How to Prompt Reasoning Models for Better Results

"Pretraining is dead," said Ilya Sutskever, co-founder of OpenAI, in response to December 2024 questions about the future of AI scaling, marking a public turning point for AI developers. For years, the dominant strategy for building more capable models was simple: feed them more data and compute. But with high-quality human data nearing its limits, Ilya's comment marked a strategic shift already happening across the field.

One of the new approaches are reasoning models — also called "thinking models." From OpenAI's GPT-o1 to Claude's "Extended Thinking," Google's "Flash Thinking," DeepSeek's r1 and xAI's Grok updates, nearly every major provider now has a model designed not just to generate, but to reason.

While these models’ reasoning isn't the same as human reasoning, they are increasing the task complexity that LLMs can undertake, particularly in areas like math and coding, where answers tend to be more defined. But because they differ from the chatbot models of recent years, they require a slightly different approach for the best outcomes. In this guide, we’ll explore the foundational principles of reasoning models and how to prompt them effectively.

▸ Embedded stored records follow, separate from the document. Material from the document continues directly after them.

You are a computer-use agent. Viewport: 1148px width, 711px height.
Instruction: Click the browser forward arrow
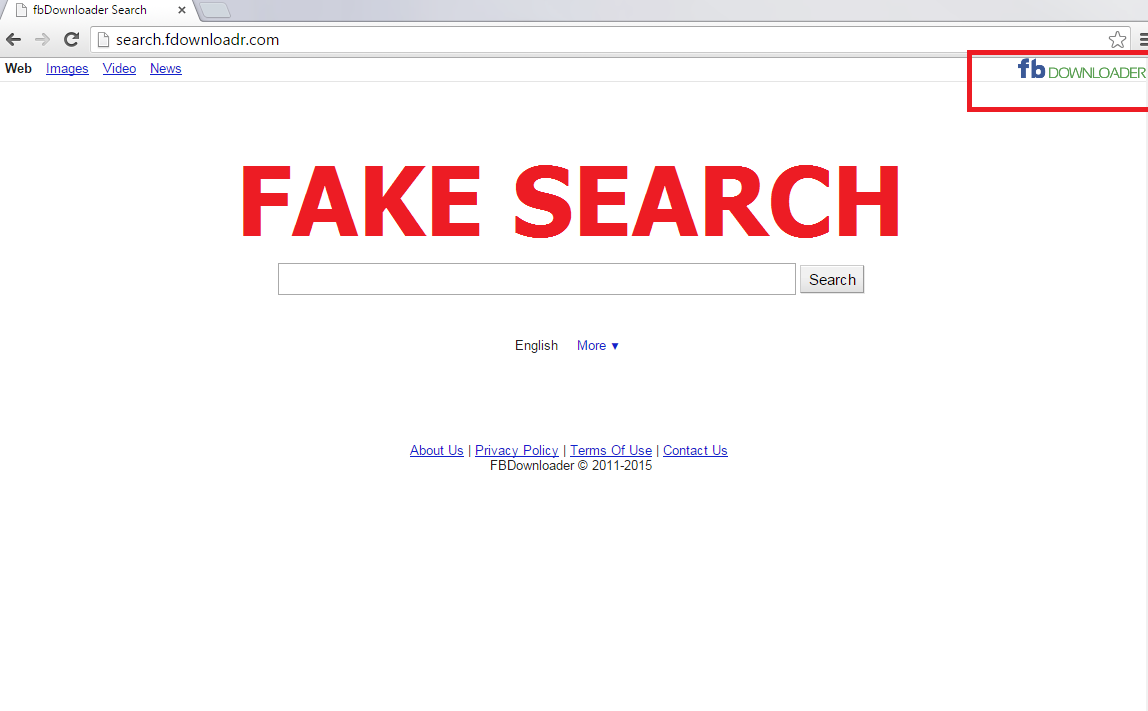(x=42, y=40)
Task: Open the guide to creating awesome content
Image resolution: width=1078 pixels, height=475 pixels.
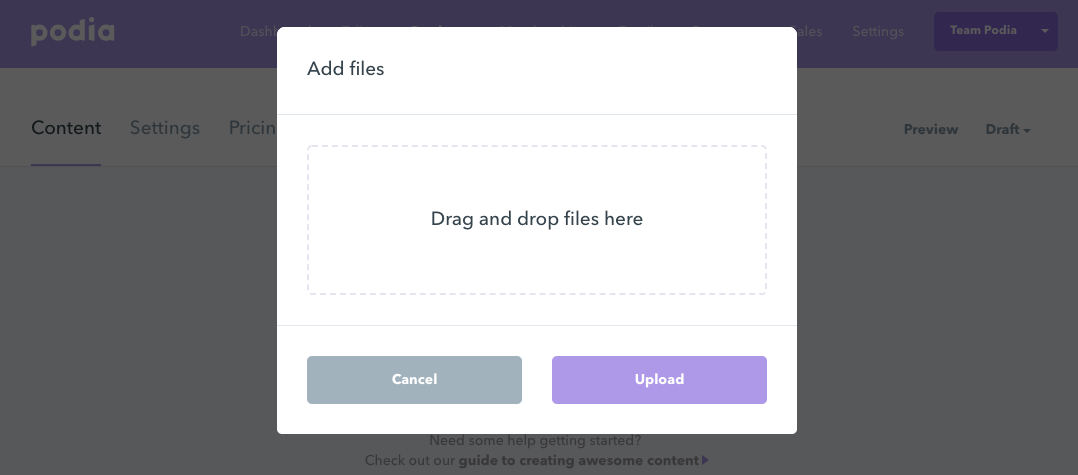Action: coord(578,461)
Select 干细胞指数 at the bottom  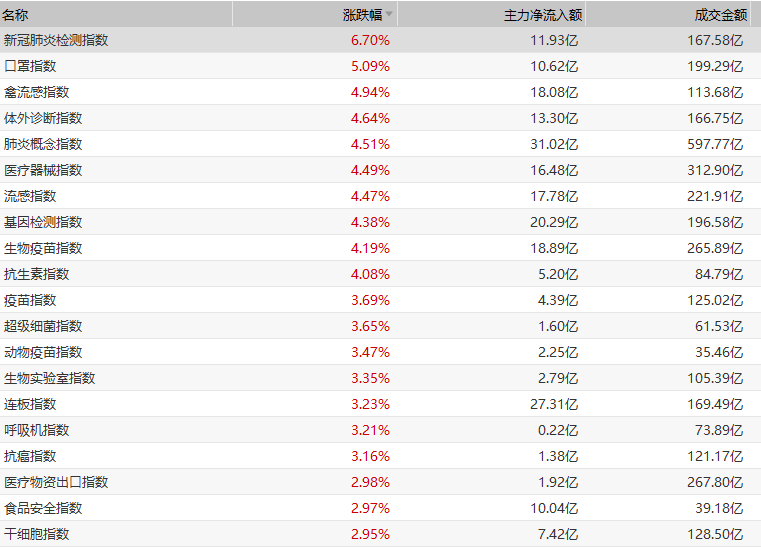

What Are Reasoning Models?

Reasoning models integrate the best insights from model development and prompt engineering. A core principle in their design is using chain-of-thought prompting, which improves results by encouraging the model to reason step-by-step. Unlike base models, this strategy is trained into the system: instead of needing to be told to “think step by step,” the model does so by default, using a more process-oriented and strategic approach.

To use a metaphor from human cognition:

Standard models respond with the “first thing on their mind” — like Daniel Kahneman’s Type 1 thinking: intuitive, fast and top-of-mind.
Reasoning models pause to “take a moment and think” — more like Type 2 thinking: slow, reflective, metacognitive.

Some of that thinking is surfaced to the user, but much of the reasoning remains internal. Because of this, reasoning models can take longer, sometimes minutes — as with OpenAI’s o1-Pro — to respond, which increases inference costs and often results in stricter rate limits. The delay can become an operational constraint even when cost isn’t a factor. That’s why these models benefit from a more strategic prompt design.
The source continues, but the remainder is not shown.